In March 2012, President Obama appointed Todd Park to replace Aneesh Chopra as the United States Chief Technology Officer and Assistant to the President. After assuming this role, Park worked with a variety of agencies across the federal government to replicate the Datapalooza in their respective domains.

Inspired by Code for America, Park also started the Presidential Innovation Fellows program, designed to bring top innovators from outside government for focused "tours of duty" with federal innovators on game-changing projects. The idea of the program is to combine the experience of citizen change agents and government change agents to tackle specific challenges at high speed, delivering significant results within six months.

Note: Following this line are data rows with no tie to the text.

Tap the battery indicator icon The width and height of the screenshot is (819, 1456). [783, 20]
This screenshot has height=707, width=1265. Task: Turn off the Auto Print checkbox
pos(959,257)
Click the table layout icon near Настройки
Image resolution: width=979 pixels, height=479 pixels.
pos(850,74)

==Involvement with Healthcare.gov==

The initial version of HealthCare.gov, which was deployed on July 1, 2010, was built in 90 days by Park and his team at HHS. The first HealthCare.gov was cited by the Kaiser Family Foundation as one of the early highlights in the implementation of the healthcare reform implementation progress. HealthCare.gov was also the first website ever "demoed" by a sitting president

The following two versions, from the relaunch of the front end in May 2013 to the badly flawed marketplace that went live in October 2013, were developed by contractors and overseen by officials at the Centers for Medicare and Medicaid Services, outside of his purview within the White House Office of Science and Technology Policy. When the extent of the problems with Healthcare.gov became clear, Park was tasked by President Obama to work on a "trauma team" that addressed the "technological disaster". Park, along with Jeffrey Zients, led the "tech surge" that ultimately repaired Healthcare.gov over the winter, eventually fixing the marketplace sufficiently to enable millions of Americans to find plans and purchase health insurance.